#### WRITTEN TASK
Please extract each line from the entries below that contains the word "will". Case counts, so copy only lines where the letters match in case.

#### RECORDS SUPPLIED

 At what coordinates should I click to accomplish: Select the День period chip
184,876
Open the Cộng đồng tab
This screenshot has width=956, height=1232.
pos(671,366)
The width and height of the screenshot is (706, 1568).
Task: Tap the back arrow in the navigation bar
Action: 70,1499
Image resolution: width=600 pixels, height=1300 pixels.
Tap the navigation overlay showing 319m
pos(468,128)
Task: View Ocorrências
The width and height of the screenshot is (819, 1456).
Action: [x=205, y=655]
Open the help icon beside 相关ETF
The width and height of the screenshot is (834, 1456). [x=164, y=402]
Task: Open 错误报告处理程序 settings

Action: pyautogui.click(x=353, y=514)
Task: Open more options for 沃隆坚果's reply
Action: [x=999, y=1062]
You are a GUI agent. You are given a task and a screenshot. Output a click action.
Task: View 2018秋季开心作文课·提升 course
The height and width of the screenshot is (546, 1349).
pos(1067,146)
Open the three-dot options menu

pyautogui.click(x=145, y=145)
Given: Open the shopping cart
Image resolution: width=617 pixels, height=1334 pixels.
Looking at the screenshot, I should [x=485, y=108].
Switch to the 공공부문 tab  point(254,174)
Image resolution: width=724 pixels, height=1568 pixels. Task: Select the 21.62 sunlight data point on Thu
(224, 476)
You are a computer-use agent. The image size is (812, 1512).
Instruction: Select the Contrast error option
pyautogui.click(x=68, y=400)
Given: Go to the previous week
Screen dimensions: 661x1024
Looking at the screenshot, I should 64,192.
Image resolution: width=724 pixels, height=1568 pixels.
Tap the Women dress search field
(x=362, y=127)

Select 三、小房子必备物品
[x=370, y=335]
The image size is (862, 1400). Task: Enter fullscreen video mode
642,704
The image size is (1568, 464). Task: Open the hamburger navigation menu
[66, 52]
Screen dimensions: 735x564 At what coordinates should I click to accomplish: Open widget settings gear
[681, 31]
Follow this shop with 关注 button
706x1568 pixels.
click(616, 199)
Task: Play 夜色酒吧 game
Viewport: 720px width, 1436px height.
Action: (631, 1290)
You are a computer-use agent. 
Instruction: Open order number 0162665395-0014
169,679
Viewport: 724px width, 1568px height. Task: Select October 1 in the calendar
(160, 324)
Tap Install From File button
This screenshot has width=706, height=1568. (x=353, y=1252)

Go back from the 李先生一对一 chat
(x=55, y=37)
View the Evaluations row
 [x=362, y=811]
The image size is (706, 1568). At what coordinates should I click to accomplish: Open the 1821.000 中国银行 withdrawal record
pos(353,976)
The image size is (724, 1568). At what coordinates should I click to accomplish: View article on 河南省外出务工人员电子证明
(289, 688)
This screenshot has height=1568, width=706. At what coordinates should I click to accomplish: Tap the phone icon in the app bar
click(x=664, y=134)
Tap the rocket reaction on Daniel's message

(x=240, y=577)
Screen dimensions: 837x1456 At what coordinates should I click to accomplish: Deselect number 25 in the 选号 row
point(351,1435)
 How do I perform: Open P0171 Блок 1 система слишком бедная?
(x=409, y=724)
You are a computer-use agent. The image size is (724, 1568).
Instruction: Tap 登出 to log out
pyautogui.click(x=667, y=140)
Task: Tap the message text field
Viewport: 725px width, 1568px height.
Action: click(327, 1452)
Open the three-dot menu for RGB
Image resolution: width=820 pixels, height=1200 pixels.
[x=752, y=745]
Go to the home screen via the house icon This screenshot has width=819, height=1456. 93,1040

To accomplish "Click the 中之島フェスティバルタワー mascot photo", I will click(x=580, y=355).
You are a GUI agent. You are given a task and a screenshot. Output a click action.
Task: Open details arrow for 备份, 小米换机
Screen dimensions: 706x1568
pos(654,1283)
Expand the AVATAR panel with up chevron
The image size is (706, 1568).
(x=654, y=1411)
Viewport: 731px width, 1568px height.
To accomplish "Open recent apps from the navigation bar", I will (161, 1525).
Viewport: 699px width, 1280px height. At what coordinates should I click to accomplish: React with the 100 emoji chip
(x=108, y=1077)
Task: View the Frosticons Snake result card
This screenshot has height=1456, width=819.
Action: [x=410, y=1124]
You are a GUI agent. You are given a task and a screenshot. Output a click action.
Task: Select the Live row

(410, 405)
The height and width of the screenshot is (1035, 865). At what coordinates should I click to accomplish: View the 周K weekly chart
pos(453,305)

#### SOLUTION TO THIS PROBLEM
To accomplish "Click the 中之島フェスティバルタワー mascot photo", I will click(x=580, y=355).
To accomplish "Open recent apps from the navigation bar", I will (161, 1525).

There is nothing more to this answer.